▶ _PROBLEM_: Rename "yellow swatch" to "amber swatch" in the entries from the line with "Task: Check the Use This Color checkbox" to the line with "coord(282,47)". Write out only those lines again, leaving everything else unchanged.

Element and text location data

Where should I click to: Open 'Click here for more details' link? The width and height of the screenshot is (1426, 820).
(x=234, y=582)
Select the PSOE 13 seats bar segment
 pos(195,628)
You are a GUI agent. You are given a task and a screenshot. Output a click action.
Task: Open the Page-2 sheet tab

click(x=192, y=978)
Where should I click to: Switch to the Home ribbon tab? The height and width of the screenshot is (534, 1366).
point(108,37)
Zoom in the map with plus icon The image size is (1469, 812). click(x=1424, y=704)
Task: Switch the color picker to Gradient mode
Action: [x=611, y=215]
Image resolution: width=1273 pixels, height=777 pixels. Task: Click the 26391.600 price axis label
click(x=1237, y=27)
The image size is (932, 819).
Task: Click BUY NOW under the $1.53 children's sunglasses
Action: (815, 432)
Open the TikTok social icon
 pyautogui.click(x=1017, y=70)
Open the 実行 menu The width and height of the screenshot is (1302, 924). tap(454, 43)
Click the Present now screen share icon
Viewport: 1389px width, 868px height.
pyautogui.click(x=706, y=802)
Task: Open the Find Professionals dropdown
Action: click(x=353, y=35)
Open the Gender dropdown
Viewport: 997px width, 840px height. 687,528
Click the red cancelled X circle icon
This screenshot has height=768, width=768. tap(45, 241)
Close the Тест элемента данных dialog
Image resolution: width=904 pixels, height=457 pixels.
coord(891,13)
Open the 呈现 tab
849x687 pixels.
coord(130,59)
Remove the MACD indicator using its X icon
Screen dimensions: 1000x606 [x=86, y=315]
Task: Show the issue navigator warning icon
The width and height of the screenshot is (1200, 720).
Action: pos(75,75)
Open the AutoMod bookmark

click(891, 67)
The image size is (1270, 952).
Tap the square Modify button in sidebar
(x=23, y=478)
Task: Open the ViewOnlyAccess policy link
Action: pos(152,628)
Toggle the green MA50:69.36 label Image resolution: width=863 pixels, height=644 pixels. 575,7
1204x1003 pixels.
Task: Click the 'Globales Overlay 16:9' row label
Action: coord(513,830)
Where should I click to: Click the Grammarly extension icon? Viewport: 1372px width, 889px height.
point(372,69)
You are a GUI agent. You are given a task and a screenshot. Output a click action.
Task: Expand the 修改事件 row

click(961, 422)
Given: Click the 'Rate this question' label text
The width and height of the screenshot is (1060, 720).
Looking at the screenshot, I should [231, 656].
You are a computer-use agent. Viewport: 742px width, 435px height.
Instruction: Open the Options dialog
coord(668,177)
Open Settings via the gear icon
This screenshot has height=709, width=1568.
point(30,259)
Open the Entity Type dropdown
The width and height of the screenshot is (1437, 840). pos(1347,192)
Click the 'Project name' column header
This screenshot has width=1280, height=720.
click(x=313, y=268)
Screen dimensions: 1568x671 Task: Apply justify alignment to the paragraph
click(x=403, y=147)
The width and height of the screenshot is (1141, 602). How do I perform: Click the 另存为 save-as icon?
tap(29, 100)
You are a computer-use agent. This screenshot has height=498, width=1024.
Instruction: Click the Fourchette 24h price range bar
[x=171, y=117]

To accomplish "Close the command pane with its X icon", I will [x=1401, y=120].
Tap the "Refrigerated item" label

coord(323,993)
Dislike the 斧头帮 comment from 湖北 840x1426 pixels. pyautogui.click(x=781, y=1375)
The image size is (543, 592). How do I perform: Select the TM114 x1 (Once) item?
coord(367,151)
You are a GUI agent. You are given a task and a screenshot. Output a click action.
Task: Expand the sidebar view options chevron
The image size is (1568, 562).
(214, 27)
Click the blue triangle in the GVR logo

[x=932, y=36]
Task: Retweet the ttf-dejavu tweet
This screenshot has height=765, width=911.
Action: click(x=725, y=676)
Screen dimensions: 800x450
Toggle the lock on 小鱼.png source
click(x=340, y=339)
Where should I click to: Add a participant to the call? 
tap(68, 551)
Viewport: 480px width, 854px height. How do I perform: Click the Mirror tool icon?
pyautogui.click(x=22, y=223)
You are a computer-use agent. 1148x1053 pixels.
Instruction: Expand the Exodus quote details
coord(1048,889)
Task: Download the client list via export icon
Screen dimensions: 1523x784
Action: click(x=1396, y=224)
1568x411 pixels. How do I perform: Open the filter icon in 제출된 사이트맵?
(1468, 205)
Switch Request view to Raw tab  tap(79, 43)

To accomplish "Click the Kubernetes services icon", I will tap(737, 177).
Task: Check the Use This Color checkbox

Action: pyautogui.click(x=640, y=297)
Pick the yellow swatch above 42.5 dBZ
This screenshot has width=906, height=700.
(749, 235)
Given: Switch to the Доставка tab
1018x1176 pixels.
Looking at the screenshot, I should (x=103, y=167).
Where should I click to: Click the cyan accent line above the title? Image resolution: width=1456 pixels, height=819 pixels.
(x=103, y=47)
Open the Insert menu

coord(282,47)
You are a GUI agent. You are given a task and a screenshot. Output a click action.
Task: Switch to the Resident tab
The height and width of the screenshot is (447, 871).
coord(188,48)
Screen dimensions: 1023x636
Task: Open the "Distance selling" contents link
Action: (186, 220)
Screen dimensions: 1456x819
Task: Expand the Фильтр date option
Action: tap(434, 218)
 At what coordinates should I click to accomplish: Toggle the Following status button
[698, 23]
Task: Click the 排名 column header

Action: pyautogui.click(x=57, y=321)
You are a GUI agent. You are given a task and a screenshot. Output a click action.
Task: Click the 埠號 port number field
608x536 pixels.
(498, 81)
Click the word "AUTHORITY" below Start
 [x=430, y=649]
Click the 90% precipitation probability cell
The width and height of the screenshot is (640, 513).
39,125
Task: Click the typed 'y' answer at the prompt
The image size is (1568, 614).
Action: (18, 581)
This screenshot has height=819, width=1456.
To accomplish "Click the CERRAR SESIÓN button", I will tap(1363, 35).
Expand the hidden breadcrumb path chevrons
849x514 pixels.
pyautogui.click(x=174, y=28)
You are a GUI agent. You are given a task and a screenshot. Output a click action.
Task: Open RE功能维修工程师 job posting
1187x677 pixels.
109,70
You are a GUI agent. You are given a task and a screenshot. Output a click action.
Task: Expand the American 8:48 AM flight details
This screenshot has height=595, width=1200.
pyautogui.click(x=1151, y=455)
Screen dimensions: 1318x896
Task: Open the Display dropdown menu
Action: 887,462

▶ _RESPONSE_:
Task: Check the Use This Color checkbox

Action: pyautogui.click(x=640, y=297)
Pick the amber swatch above 42.5 dBZ
This screenshot has width=906, height=700.
(749, 235)
Given: Switch to the Доставка tab
1018x1176 pixels.
Looking at the screenshot, I should (x=103, y=167).
Where should I click to: Click the cyan accent line above the title? Image resolution: width=1456 pixels, height=819 pixels.
(x=103, y=47)
Open the Insert menu

coord(282,47)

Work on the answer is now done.